_What is expected:_ Leave out the pictures and output the data verbatim.

Excerpts from a dataset:

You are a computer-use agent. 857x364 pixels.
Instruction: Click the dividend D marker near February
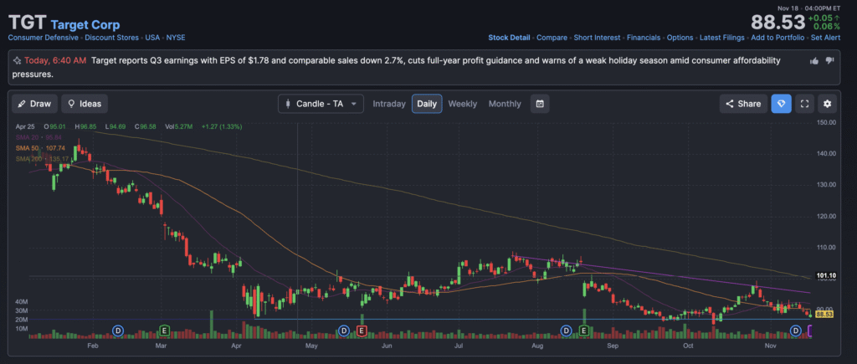click(117, 331)
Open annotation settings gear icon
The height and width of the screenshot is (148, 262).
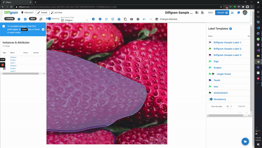pyautogui.click(x=138, y=19)
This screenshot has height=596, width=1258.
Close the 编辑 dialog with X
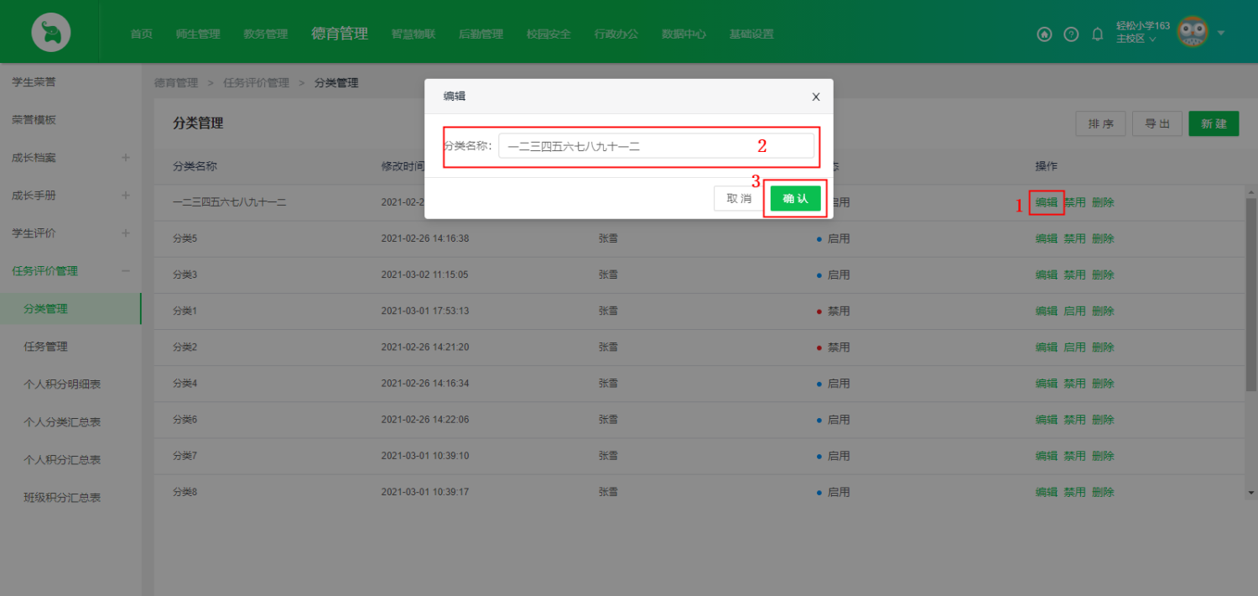point(816,97)
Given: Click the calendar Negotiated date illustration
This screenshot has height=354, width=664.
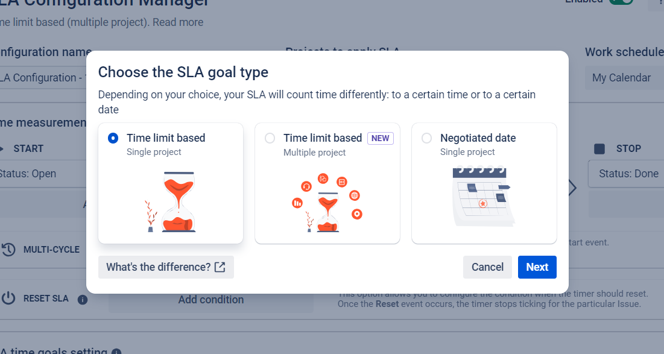Looking at the screenshot, I should point(484,197).
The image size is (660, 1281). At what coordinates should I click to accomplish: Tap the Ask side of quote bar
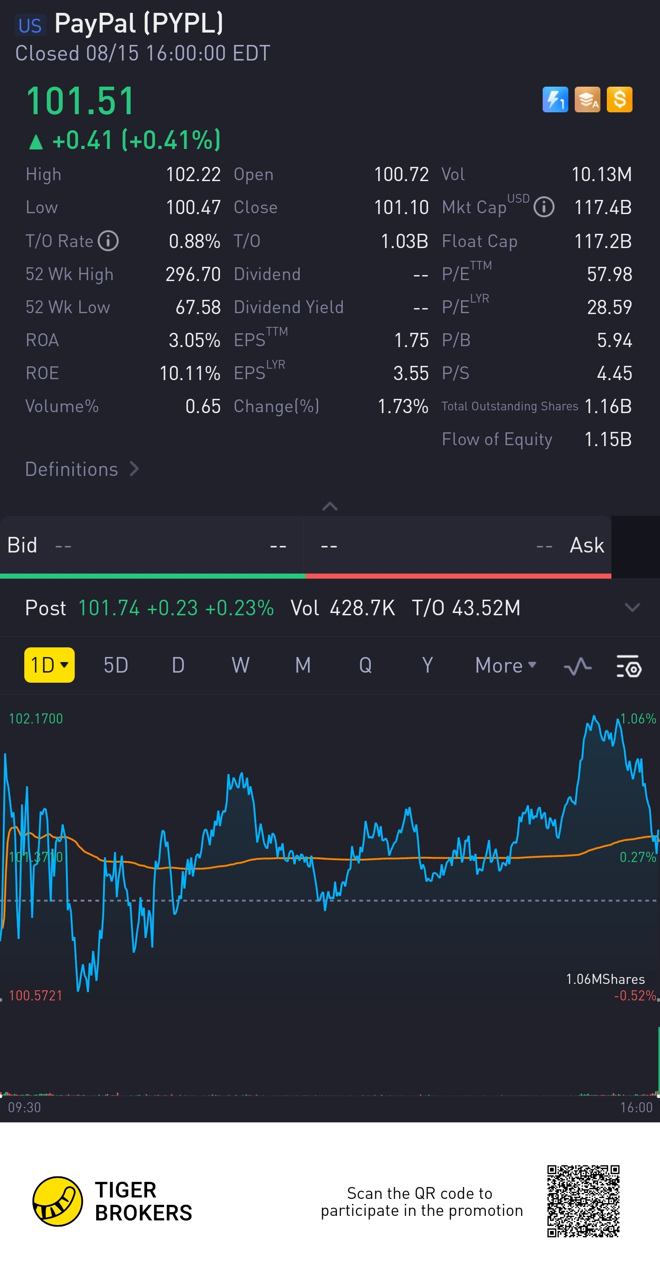pos(458,546)
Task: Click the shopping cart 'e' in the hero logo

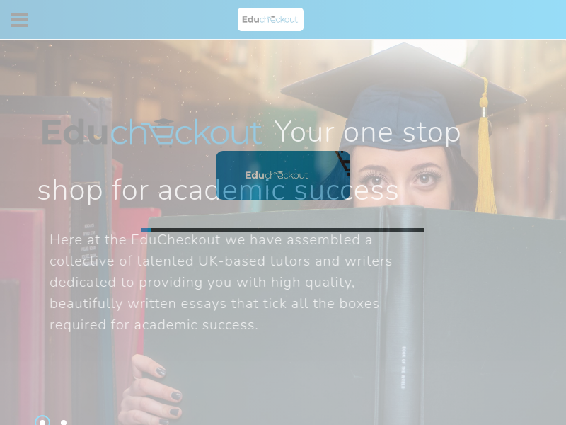Action: coord(162,135)
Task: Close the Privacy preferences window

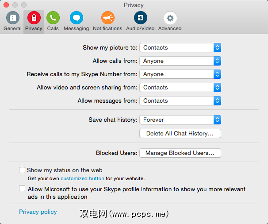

_Response box:_
You are a computer-use agent. 857x364 pixels.
Instruction: Click the dividend D marker near February
click(117, 331)
Open annotation settings gear icon
The height and width of the screenshot is (148, 262).
pyautogui.click(x=138, y=19)
This screenshot has height=596, width=1258.
Close the 编辑 dialog with X
point(816,97)
Given: Click the calendar Negotiated date illustration
This screenshot has height=354, width=664.
Looking at the screenshot, I should point(484,197).
The image size is (660, 1281). At what coordinates should I click to accomplish: Tap the Ask side of quote bar
pos(458,546)
Task: Click the shopping cart 'e' in the hero logo

Action: coord(162,135)
Task: Close the Privacy preferences window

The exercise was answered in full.